"Otto Cuban Jew muther f***er bastard get our message your family is not safe we will get you good Jew is a dead Jew say hi to your hore wife death to the jews heil hitler [swastika]."
Let's be clear about what we are dealing with here. What the threat lacked in spelling, it made up for in terror. It wasn't the first threat Otto May had received, either. For years, beginning in 2002 and ending in 2005, he endured harassment, with statements such as "Otto Cuban Jew fag die," scrawled on his toolbox, left on notes, or graffitied on the elevator wall. His cars were vandalized multiple times, his bike tire punctured, and at one point, a dead bird was dressed up in a toilet paper KKK outfit, with a pointy hat, and placed in a vise at his workstation.

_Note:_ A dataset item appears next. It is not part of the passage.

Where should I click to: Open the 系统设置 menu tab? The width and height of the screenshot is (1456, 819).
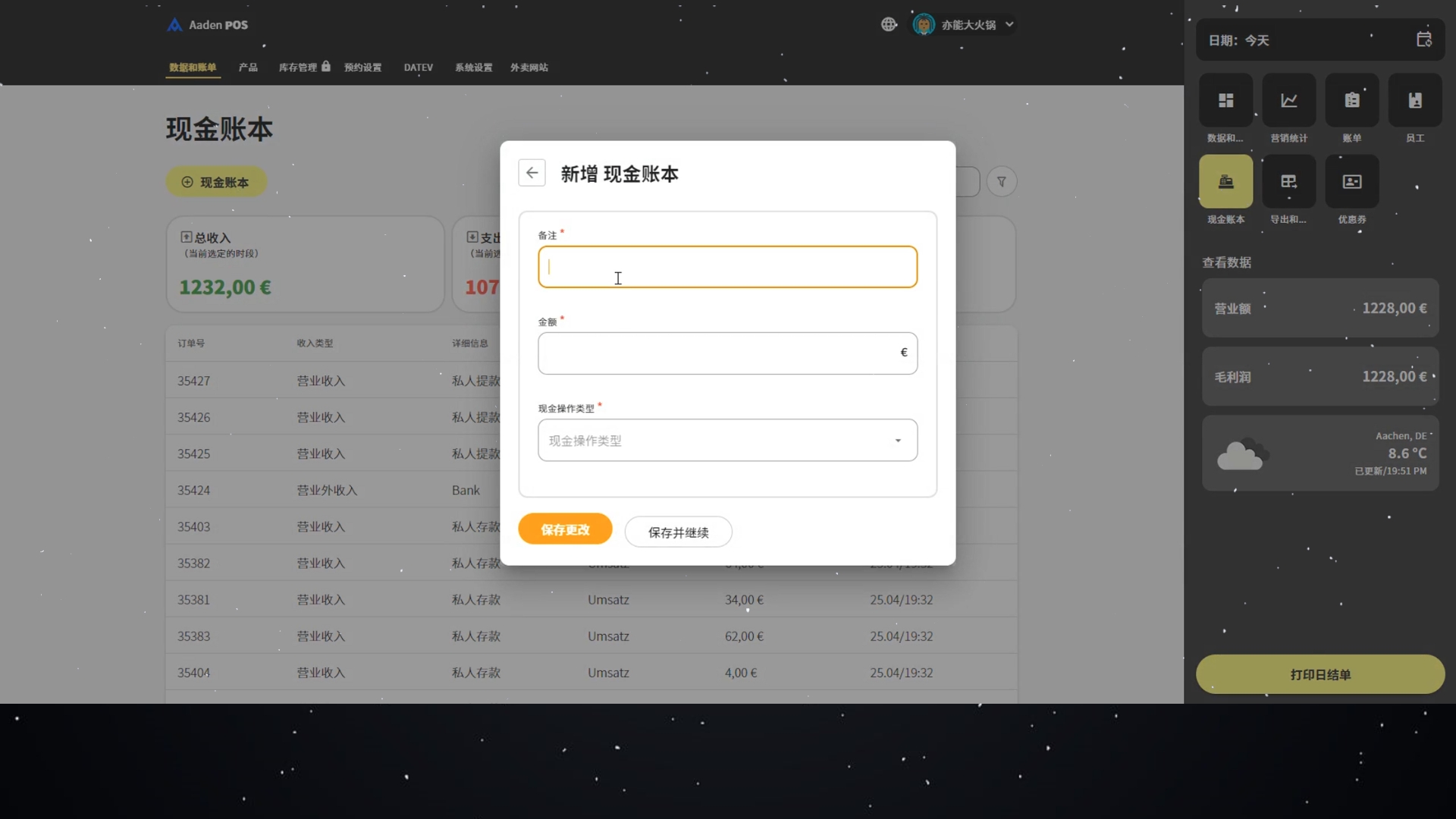473,67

Obviously, something had to be done. What did his Chrysler, his employer, do?
"During the first year of written threats and harassment, what had Chrysler done? They held a meeting. They interviewed May. And, one year in, they hired Calvert. Did that amount to a 'prompt and adequate' response to multiple racist and anti-Semitic death threats? Especially in light of the gravity of the harassment, the jury was presented with more than enough evidence to conclude that Chrysler had not done enough."
To make matters worse, Chrysler's trial strategy was absolutely puzzling. While they presented testimony that May was well-liked and that other employees (especially the HR department) were deeply concerned about the harassment, they also hinted that May himself was behind it!
Their handwriting expert testified that there was more evidence "that [May] did author the material than he did not." They also presented expert testimony (contradicted by May's expert) that he is extremely paranoid, histrionic, narcissistic, and that he is the kind of person who will "scream louder and louder wolf, wolf, wolf until they have your attention."
In other words, their case was "he's really nice, and we all like him, but he's paranoid, nuts, vandalized his own property, and oh yeah -- wrote death threats to himself."
The jury didn't buy it, nor did they feel that Chrysler had done its duty to make reasonable attempts to stop the harassment. And as mentioned before, the Seventh Circuit, after the case was reargued, found that there was sufficient evidence for the jury's verdict.
That same jury also ordered $3 million in punitive damages, which the trial judge nixed as a matter of law. The initial Seventh Circuit panel disagreed with the lower court judge, but after allowing the case to be reargued, this panel reversed course and affirmed the trial court's disallowable of punitive damages.
As shameful as the case strategy might have been, Chrysler did take steps to stop the harassment. They investigated, created procedures to address each incident of graffiti, allowed May to park in a more secure lot, hired the aforementioned handwriting expert to investigate, and held meetings with employees about the harassment.
It seems their initial response, especially the incomplete half-measures, were what supported the finding of fault.